This is a guide for installing Source Enablement Packs for WhereScape RED 8.6.1.x 



Prerequisites

  • Python 3.8 or higher
  • PIP Manager
    • From Command Prompt (Run As Administrator) run the below command
      PIP Manager Install
      python -m pip install --upgrade pip
  • Azure Data Lake Storage Gen2
    • Azure Data Lake Storage Gen2 Account Name
    • Azure Data Lake Storage Gen2 Access Key
    • Azure Data Lake Storage Gen2 SAS Token
    • Azure Data Lake Storage Gen2 File System Name (Created in Storage Explorer Preview). For example:

                     

    • Azure Data Lake Storage Gen2 Directory Name (Created in Storage Explorer Preview). For example:

                     

    • Install Python package - pip install azure-storage-file-datalake
    • Net Framework 4.8 or higher
    • Windows Powershell version 5 or higher
  • Run these commands in Windows PowerShell:
    [Net.ServicePointManager]::SecurityProtocol = [Net.SecurityProtocolType]::Tls12
    Install-Module Az.Storage 
    Note: Use a 64-bit powershell terminal

Enablement Pack Setup Scripts

Scripts entirely drive the Enablement Pack Install process.
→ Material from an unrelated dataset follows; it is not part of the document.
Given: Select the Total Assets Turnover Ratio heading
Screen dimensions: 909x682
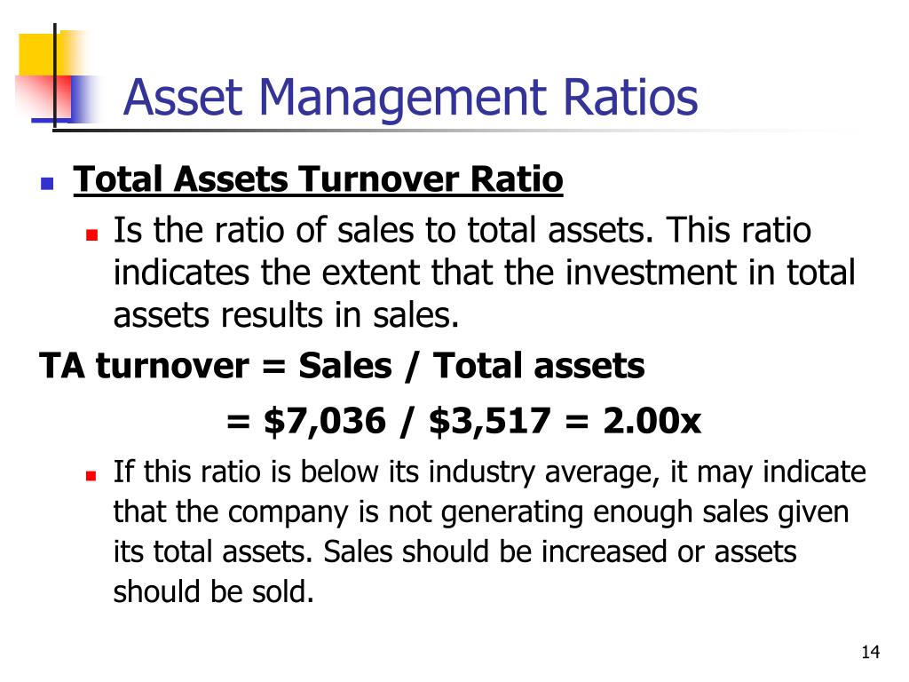Looking at the screenshot, I should click(319, 179).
The table below outlines these scripts, their purpose, and if Run as Administrator is required. 

#

Enablement Pack Setup Scripts

Script Purpose

Run as Admin

Intended Application

1

install_Source_Enablement_Pack.ps1

Install Python scripts and UI Config Files for browsing files from Amazon S3, Azure Data Lake Gen2, Google Drive

Yes

New and Existing installations

The Powershell script above provides some help at the command line, this can be output by passing the -help parameter to the script.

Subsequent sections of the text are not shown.